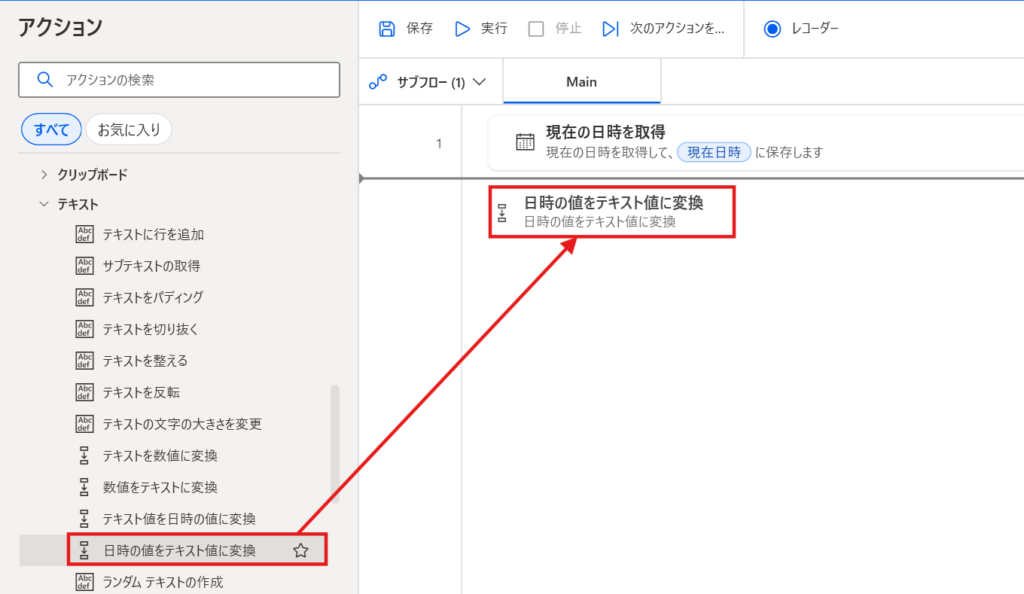Select the テキストを数値に変換 action icon
The image size is (1024, 594).
click(x=85, y=455)
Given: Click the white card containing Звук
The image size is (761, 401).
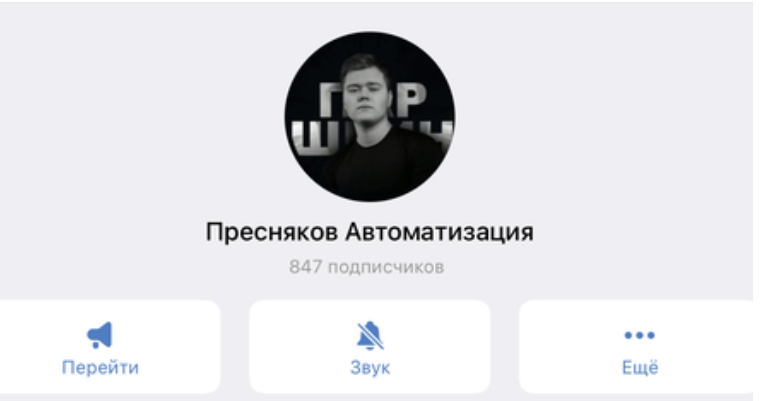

··········

Can you copy every line above word for word, leaving out the pictures?

# Result below
Select the テキストを数値に変換 action icon
The image size is (1024, 594).
click(x=85, y=455)
Given: Click the white card containing Звук
The image size is (761, 401).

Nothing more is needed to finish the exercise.